Here is an example on how to define a collection that uses clickhouse as collection provider (i.e. the data is stored in clickhouse DB).
"collections": {"1":
{"suitability_hytruck":
{"title": "Suitability Modelling for Hytruck",
"description": "Desc",
"collection_provider": {
"providerId": "clickhouse",
"dggrsId": "igeo7",
"maxzonelevel": 9,
"getdata_params":
{ "table": "testing_suitability_IGEO7",
"zoneId_cols": {"9":"res_9_id", "8":"res_8_id", "7":"res_7_id", "6":"res_6_id", "5":"res_5_id"},
"data_cols" : ["modelled_fuel_stations","modelled_seashore","modelled_solar_wind",
"modelled_urban_nodes", "modelled_water_bodies", "modelled_gas_pipelines",
"modelled_hydrogen_pipelines", "modelled_corridor_points", "modelled_powerlines",
"modelled_transport_nodes", "modelled_residential_areas", "modelled_rest_areas",
"modelled_slope"]
}
}
}
}
}
dggrs
Inside the dggrs table, each document represents a dggrs provider. The document comes with a document ID that maps to a dictionary.

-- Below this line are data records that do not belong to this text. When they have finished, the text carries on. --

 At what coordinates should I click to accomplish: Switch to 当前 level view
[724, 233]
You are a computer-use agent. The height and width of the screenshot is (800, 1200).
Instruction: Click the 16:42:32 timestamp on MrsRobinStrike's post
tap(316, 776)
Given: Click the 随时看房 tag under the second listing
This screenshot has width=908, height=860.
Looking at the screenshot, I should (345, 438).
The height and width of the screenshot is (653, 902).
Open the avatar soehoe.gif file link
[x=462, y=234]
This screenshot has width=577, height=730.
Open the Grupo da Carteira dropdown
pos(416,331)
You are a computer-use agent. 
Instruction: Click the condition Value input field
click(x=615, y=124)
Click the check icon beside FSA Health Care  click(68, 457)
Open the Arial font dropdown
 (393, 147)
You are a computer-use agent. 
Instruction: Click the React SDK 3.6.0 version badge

The dictionary key is the dggrsId that maps to a key-value pair of attributes to describe the DGGRS. The table structure is the same as the collection table.
The dictionary associated with the dggrs ID defines metadata and the actual implementation of the DGGRS.
dggrs ID: The unique ID for the DGGRS, it is used in the dggrsId inside a collection.metadata : OGC DGGS API required description fields of the DGGRS. (e.g. title, shapeType etc.)
classname: The actual implementation module under dependencies/dggrs_providers
Here is an example on how to define DGGRS for IGEO7 and H3.
"dggrs": {"1":
{"igeo7":
{"title": "IGEO7 DGGRS with z7string",
"description": "Hexagonal grid with ISEA projection and refinement ratio of 7. z7 space-filling curve",
"crs": "wgs84",
"shapeType": "hexagon",
"definition_link": "https://agile-giss.copernicus.org/articles/6/32/2025/",
"defaultDepth": 5,
"classname": "igeo7_dggrs_provider.IGEO7Provider" }
},
"2":
{"h3":
{"title": "Uber H3",
"description": "Uber H3",
"crs": "wgs84",
"shapeType": "hexagon",
"definition_link": "https://h3geo.org/",
"defaultDepth": 5,
"classname": "h3_dggrs_provider.H3Provider"}
}
}
collection_providers
Inside the collection_providers table, each document represents a collection provider. The document comes with a document ID that maps to a dictionary. The dictionary key is the collection provider ID that maps to a key-value pair of attributes to describe the collection provider. The table structure is the same as the collection table.
The dictionary associated with the collection provider ID defines the implementation module and initialization parameters.
collection provider ID: The unique ID for the collection provider, it is used in the providerId inside a collection.
classname: The actual implementation module under dependencies/collections_providers
initial_params: A dictionary with parameters to initializ the provider
Here is an example on how to define a collection provier for clickhouse.
"collection_providers": {"1":
{"clickhouse":
{"classname": "clickhouse_collection_provider.ClickhouseCollectionProvider",
"initial_params":
{"host": "127.0.0.1",
"user": "user",
"password": "password",
"port": 9000,
"database": "DevelopmentTesting"}
}
}
}